Quizás lo más grave se deba a que la reescritura de la historia, de modo colectivo, apoyado en la tecnología, obvie algo clave que hasta ahora se mantuvo gracias a la libertad académica: la dualidad de las figuras históricas. Si bien en una primera época los cuestionamientos a figuras decimonónicas no eran posible, hacia mediados del SXX eso fue cambiando y casi todo líder hoy cuenta con biografías que exceden aquella autorizada, complementando errores (muchas veces fruto del contexto histórico, sólo observable en retrospectiva) con aciertos (beneficencia, negociaciones de paz, adquisición de territorios para la nación, etc.). Aquellos hombres que han actuado en contra de los valores comunes de la humanidad (Stalin, Pol-Pot, Hitler) no han podido sobrevivir al paso inmediato de la historia, y si bien quedan grupos que los honran, son marginales y ya cargan con el oprobio de la razón.

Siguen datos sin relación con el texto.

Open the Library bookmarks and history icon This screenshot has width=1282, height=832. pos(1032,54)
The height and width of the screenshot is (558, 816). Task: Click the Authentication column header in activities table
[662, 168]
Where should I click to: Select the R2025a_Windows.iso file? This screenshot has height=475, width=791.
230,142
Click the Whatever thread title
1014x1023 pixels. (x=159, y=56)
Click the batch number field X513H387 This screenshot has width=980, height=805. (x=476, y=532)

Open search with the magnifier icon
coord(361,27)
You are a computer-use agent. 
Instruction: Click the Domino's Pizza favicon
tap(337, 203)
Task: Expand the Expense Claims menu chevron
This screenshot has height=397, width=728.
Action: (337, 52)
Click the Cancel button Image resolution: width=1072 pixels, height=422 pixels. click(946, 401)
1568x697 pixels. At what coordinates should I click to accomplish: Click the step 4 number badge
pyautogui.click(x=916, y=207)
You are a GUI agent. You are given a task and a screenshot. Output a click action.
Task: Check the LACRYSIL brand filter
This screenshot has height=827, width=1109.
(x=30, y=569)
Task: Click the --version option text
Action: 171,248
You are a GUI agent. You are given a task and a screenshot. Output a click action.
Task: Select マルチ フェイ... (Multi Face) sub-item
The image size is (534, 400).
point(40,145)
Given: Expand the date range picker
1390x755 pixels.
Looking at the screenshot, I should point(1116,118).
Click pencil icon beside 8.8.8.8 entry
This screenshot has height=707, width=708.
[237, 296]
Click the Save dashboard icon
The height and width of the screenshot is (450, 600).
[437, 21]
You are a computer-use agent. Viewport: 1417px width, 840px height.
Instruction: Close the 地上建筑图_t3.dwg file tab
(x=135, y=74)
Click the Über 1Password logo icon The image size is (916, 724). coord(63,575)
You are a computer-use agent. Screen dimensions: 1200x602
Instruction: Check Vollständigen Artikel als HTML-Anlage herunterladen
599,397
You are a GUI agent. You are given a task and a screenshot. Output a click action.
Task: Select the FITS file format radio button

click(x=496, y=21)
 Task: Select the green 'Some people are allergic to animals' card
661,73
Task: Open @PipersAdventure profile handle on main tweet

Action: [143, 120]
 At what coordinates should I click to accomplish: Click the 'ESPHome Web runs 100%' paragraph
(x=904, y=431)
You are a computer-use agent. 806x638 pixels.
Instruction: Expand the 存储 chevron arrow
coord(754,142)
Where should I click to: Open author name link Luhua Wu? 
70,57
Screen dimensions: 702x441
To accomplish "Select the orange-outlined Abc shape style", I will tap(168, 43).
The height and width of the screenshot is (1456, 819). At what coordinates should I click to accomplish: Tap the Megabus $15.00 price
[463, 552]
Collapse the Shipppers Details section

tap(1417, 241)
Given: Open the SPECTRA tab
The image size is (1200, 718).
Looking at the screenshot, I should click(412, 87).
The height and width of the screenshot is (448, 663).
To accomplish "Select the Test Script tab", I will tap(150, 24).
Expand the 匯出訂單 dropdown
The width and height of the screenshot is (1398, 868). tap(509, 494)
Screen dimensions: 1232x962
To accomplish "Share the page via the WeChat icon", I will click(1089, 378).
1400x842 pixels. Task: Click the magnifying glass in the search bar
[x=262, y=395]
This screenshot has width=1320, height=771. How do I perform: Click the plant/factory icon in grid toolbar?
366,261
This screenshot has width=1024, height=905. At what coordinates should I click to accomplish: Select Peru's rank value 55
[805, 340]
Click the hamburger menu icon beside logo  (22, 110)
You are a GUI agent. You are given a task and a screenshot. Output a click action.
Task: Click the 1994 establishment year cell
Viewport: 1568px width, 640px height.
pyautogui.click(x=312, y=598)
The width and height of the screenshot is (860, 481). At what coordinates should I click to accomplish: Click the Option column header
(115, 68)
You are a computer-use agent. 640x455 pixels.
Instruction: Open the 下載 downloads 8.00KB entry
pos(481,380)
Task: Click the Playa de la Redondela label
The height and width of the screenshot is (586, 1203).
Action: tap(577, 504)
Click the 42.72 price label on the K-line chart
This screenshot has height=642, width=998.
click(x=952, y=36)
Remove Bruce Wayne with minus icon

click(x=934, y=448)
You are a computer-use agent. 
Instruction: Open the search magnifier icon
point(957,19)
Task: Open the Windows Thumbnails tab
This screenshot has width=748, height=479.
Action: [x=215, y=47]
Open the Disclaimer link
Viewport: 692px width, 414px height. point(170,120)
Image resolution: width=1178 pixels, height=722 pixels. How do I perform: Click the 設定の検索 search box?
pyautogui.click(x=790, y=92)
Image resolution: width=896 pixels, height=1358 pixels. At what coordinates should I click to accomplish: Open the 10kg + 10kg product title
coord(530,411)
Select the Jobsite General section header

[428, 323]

Quedará por ver si se seguirá sosteniendo uno de los puntos clave de las democracias liberales, la aceptación y convivencia de entendimientos complementarios y no excluyentes sobre la evolución de nuestras sociedades, con sus claros oscuros que permitieron el aprendizaje: la tolerancia cruzada tanto a lo nuevo como a lo previo y la autocrítica certera como motor de transformación.